» **DOCUMENT SECTION**
:::::

List of participants

 

Yasmine ESSAFI-ZOUARI, assistant professor, American University in the Emirates

Biography: Yasmine ESSAFI-ZOUARI is currently an assistant professor in management at the American University in the Emirates, at Dubai. Previously, after a PhD in Management Sciences at Paris Dauphine University, she was associate professor at ESPI Paris (Ecole Supérieure des Professions Immobilières). She is doing quantitative research on globalized real estate markets in Europe and the Emirates.

Presentation:

 - Aging and housing market in France

- Abstract – The global aging trend leads to important variations in the population structure (size and age) and raises concerns at different levels for governments. Several core issues were investigated, among them the impact of the changing demography on the demand, prices and valuation of assets. A deeper analysis of the drivers of the French housing market is conducted in this article, allowing us to determine more precisely the impact of a growing and aging population on the housing prices.

 

FUJII Masao, Director, Urban Renaissance Agency in Japan

Biography: Masao Fujii is currently a Director International Business Department of Urban Renaissance Agency in Japan. After a master’s degree in engineering from Waseda University. He started the career with Urban Renaissance Agency and his main expertise fields are to manage urban redevelopments. He held the director positions of department of redevelopment of center of Tokyo and department of Technology and Cost Management. He is licensed a 1st class architect and a redevelopment planner. He is also adjunct lecturer at Tokyo City University Graduate School (Urban Design Theory) .

Presentation:

 -  Challenge of UR's urban development in Tokyo (The Case of Yaesu bus terminal and new Toranomon station)

- Abstract –There are various social issues in the BCD districts of Tokyo and need to be resolved through redevelopment projects. However, these projects tends to be complex and so that it is difficult for the private sector to carry out the projects alone. In this presentation, we use two case of redevelopment projects involving UR  (The Case of Yaesu bus terminal and new Toranomon station as examples) to introduce issues facing the districts and solutions of these cases and we explain the role of UR in each projects as public sector.

 

HOSONO Sukehiro, emeritus professor, Chuo University (Tokyo)

Biography: HOSONO Sukehiro is Emeritus Professor at the Faculty of Public Policy at Chuo University, where he served as Dean. Former president of the Japan Association of Planning and Public Management, he sits on various advisory and expert committees of the Japanese Ministry of Finance. Author of numerous books, he has published in particular Smart communities: from urban regeneration to Japanese regeneration (スマートコミュニティ: 都市の再生から日本の再生へ) in 2000 and more recently Equations for the success of the central space of the city – new public perspective of “city planning” (中心市街地の成功方程式新しい公共の視点で考えるまちづくり”).

Presentation:

 - Geographical patterns and tendencies of Japanese ageing society. A case of Tama Region

- Abstract –TBA

 

KIM Jae-Yoon, PhD student, University of Geneva

 

Biography: KIM Jae-Yoon is a planner specialized in urban renewal and the development of smart cities in South Korea. Previously, he worked as an engineer at INTO, and as a Smart city planner & engineer at KCMC, in Seoul. He is currently working in Shinsegae group as a Smart Cities IT planner. At the same time, he is doing his PhD at the Geneva School of Social Sciences of the University of Geneva, in Switzerland.

:::::

» **INPUT MATERIAL**
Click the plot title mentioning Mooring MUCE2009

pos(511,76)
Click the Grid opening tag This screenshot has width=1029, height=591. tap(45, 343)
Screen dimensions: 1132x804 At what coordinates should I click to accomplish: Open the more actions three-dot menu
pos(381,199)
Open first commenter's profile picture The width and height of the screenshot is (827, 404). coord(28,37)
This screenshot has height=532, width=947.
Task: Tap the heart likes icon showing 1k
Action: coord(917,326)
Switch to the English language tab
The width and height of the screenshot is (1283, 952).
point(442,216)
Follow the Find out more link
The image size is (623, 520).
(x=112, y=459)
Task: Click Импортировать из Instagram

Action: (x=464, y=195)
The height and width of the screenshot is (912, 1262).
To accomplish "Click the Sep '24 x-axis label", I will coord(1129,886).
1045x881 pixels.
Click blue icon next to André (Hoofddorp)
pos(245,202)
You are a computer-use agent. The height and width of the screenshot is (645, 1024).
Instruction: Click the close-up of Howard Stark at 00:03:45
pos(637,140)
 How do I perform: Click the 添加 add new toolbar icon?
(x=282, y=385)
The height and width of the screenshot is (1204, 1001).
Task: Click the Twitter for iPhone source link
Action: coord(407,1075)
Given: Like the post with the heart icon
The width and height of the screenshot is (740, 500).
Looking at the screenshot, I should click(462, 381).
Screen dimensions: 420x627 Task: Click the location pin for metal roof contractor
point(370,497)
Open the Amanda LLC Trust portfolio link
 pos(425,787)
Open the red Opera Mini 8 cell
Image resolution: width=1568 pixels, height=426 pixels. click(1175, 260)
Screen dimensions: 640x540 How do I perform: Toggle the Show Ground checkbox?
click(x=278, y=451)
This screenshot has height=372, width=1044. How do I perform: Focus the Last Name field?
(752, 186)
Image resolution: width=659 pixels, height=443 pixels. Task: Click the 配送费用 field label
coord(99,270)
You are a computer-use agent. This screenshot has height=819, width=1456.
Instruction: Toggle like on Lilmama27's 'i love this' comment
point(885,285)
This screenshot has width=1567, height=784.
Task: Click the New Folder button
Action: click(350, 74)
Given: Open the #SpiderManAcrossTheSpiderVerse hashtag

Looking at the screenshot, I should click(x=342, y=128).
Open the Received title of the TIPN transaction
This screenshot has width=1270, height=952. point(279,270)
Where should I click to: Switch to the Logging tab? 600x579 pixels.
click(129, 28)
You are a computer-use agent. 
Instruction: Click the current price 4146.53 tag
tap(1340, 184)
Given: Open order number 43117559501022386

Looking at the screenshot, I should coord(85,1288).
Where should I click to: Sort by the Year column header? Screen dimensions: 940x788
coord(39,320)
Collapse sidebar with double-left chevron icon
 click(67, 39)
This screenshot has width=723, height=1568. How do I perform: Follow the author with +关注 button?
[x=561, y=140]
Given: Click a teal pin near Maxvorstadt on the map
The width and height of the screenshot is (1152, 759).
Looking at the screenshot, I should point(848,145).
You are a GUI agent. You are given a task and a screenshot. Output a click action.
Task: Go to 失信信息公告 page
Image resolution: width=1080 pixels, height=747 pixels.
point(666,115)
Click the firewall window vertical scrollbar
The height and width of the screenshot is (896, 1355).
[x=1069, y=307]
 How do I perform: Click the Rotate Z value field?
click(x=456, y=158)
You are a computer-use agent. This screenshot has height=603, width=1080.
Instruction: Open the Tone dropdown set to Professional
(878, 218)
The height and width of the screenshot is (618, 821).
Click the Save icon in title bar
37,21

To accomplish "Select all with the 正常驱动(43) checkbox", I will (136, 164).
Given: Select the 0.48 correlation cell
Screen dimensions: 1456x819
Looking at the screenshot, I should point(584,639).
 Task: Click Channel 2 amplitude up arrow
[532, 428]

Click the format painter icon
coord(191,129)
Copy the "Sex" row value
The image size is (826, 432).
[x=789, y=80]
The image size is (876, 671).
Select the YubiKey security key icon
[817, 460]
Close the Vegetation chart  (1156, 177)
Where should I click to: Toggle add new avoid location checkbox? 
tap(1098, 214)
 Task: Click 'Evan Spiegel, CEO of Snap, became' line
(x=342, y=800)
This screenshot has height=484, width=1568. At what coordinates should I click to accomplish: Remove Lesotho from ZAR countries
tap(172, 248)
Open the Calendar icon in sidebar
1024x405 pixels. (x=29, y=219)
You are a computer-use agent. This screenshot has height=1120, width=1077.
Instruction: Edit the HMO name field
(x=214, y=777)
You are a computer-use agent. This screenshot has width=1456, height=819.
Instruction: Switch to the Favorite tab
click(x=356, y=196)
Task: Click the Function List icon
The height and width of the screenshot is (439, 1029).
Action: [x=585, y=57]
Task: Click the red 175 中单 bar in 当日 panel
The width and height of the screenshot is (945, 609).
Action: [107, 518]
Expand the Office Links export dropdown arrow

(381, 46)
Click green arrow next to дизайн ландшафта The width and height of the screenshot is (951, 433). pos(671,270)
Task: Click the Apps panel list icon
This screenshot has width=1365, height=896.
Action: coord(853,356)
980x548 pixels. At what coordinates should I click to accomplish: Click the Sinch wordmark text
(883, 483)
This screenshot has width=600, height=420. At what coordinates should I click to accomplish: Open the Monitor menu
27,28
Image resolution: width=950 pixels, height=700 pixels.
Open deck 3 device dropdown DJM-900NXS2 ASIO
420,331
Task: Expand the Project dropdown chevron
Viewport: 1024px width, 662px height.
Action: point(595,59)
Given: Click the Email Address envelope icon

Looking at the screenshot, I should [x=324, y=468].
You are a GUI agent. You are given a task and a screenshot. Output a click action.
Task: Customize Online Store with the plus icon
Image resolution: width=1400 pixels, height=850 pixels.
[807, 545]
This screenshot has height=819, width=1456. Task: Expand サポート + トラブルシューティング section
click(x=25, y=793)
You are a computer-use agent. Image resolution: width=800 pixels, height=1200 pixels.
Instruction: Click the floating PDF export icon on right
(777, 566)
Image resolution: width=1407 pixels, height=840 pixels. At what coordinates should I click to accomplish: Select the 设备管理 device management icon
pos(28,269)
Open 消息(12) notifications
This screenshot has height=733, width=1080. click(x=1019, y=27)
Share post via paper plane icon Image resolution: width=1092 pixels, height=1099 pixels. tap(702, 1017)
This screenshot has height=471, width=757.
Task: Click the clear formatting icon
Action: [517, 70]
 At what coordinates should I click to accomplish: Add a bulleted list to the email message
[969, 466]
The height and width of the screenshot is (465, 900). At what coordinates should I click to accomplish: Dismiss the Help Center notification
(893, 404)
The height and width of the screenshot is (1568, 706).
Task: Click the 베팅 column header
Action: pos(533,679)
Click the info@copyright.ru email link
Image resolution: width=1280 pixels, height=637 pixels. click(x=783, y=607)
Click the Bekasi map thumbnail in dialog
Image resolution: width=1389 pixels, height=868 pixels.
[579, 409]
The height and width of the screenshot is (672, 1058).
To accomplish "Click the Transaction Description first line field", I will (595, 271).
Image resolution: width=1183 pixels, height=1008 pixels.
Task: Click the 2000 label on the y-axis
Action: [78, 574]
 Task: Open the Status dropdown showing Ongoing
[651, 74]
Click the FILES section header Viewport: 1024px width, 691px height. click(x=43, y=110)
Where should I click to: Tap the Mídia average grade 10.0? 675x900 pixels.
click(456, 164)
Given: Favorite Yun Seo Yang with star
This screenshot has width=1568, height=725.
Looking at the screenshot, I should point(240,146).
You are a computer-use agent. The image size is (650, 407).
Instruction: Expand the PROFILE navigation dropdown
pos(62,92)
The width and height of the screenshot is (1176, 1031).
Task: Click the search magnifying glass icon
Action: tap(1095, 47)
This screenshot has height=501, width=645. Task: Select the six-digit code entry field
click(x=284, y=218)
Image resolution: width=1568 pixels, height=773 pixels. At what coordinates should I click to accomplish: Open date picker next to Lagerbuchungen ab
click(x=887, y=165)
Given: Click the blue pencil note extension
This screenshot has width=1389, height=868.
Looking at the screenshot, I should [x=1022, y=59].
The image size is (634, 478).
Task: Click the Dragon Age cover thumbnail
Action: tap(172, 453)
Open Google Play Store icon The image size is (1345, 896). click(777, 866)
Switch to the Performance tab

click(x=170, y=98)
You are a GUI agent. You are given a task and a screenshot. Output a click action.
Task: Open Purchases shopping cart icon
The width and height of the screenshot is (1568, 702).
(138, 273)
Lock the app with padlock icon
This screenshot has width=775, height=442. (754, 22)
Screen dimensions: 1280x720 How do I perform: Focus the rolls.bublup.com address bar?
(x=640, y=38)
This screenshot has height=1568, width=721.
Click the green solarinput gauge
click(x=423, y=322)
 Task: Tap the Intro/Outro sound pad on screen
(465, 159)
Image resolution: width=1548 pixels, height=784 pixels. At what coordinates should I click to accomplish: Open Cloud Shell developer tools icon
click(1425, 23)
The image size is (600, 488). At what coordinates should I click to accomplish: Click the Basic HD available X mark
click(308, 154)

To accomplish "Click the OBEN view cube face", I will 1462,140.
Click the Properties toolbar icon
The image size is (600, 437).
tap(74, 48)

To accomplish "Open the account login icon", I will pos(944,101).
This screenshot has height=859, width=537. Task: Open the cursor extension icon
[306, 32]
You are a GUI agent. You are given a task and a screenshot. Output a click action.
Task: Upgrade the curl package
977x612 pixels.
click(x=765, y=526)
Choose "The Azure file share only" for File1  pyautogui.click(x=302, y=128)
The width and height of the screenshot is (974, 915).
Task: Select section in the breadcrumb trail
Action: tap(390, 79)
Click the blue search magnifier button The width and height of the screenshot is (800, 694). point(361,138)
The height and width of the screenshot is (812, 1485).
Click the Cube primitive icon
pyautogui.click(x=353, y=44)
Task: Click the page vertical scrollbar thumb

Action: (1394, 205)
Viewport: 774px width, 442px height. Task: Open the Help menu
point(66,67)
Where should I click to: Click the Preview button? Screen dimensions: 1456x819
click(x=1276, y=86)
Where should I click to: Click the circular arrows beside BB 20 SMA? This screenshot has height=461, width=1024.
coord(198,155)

:::::

» **JOBS**
1) Convert the entries, starting with the line that contains "Open the Amanda LLC Trust portfolio link" and going on through the line that contains "click(x=278, y=451)", into a JSON list of strings with one string per line and blank lines left out.
2) Carry on the list of participants from its last sentence.

» **SOLVED TASKS**
1)
[
  "Open the Amanda LLC Trust portfolio link",
  " pos(425,787)",
  "Open the red Opera Mini 8 cell",
  "Image resolution: width=1568 pixels, height=426 pixels. click(1175, 260)",
  "Screen dimensions: 640x540 How do I perform: Toggle the Show Ground checkbox?",
  "click(x=278, y=451)"
]

2)
Presentation:

 -  Challenges and opportunities of urban digitalization in Republic of Korea: From the U-City model to the Smart City approach

- Abstract – At the end of the 2000s, the government of South Korea issued a new national policy for the planning of several digitized urban area in new towns, called U-cities (for Ubiquitous Cities). However, following a global trend, the concept of U-City has gradually been transformed to the Smart city one at the end of the 2010s. What have been changed between the two urban models promoted by the Korean central government in the 2000s and in the 2010s? The aim of the presentation is to analyze the ruptures and the continuity between the U-city policy and the smart city policy in South Korea from an urban planning perspective.

 

Raphaël LANGUILLON-AUSSEL, senior researcher, Institut français de recherche sur le Japon at Tokyo

Raphaël LANGUILLON-AUSSEL is a full researcher at the French Institute for Research on Japan, in Tokyo (IFRJ-MFJ and UMIFRE 19), and an associate researcher at the Institute for Environmental Governance and Territorial Development (IGEDT) at the University of Geneva. His work is dedicated to a critical political economy of urban planning of metropolises in Western Europe (France and Switzerland) and East Asia (Japan, but also South Korea, Thailand, and Singapore). He is particularly interested in the interconnexions between the dynamics of urbanization, the structuration of political regimes that ensure the urban legal framework, and the evolution of capitalistic regimes that partly determine the logic of capital accumulation in cities. Previously, he was a lecturer during 4 years at the University of Geneva, in Switzerland, as well as a manager of the VINCI group in Paris. He also taught as a lecturer, junior lecturer, or assistant in the universities of Lyon 2, Nantes, Rouen, Perpignan (France) and Neuchatel (Switzerland).

 

Fabrice LARCENEUX, Researcher at CNRS and Attached Professor at Paris Dauphine-PSL University

Biography: Fabrice LARCENEUX is a researcher at CNRS and Attached Professor at Paris Dauphine-PSL University. He authored the French handbook « real estate marketing » (marketing de l’immobilier) and numerous articles in scientific publications such as Urban Studies, Environment & Planning A, Journal of Housing Economics or Journal of Business Ethics. He is in charge of the Master of Science « Management in Luxury » at Dauphine University.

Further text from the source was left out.